**READING TEXT:**
_ _ _
How to rank ROC points

group

How to group ROC points

label

True-positive (TP) or false positive (FP)

refGroup

Reference ratio groups

title

Label of the plot. Default to NULL.

legTitle

Title of the legend. Default to Ratio.

Details

Create a receiver operating characteristic (ROC) plot at various threshold settings. The true positive rate (TPR) is plotted on the x-axis and false positive rate (FPR) is plotted on the y-axis.

The function requires a scoring threshold function, and illustrates the performance of the data as the threshold is varied. Common scoring threshold include p-value, sequencing depth and allele frequency, etc.

ROC plot is a useful diagnostic performance tool; it provides tools to select possibly optimal models and to discard suboptimal ones. In particularly, the AUC statistics indicate the performance of the model relatively to a random experiment (AUC 0.5).

Value

The function prints ROC plot and return it's AUC statistics.

Author(s)

Ted Wong [email protected]

Examples

library(Anaquin)

#
# Data set generated by DESeq2 and Anaquin. described in Section 5.6.3.3 of
# the user guide.
#
data(UserGuideData_5.6.3)

# Sequin names
seqs <- row.names(UserGuideData_5.6.3)

# Expected log-fold
group <- abs(UserGuideData_5.6.3$ExpLFC)

# How the ROC curves are ranked
score <- 1-UserGuideData_5.6.3$Pval

# Classified labels (TP/FP)
_ _ _
**YOUR TASK:** In the ROC plot documentation, what is the default title of the legend? The data has no connection to the text above.

**COLLECTED DATA:**
_ _ _
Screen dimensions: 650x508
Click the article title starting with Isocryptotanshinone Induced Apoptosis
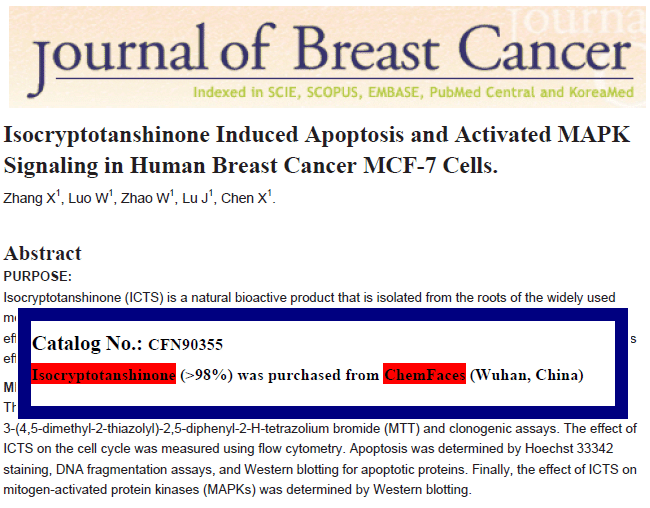(317, 150)

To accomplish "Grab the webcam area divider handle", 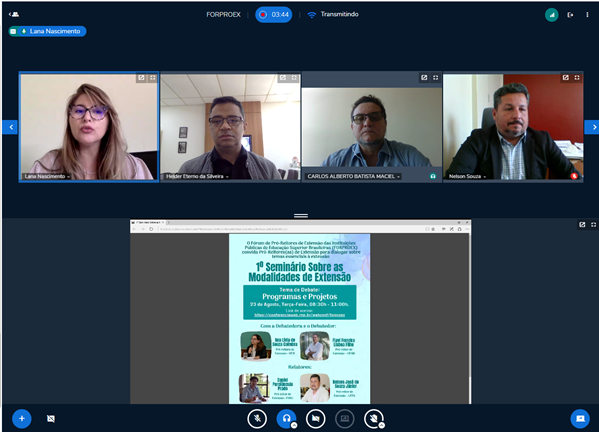I will [x=301, y=216].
_ _ _
**EXERCISE RESULT:** Ratio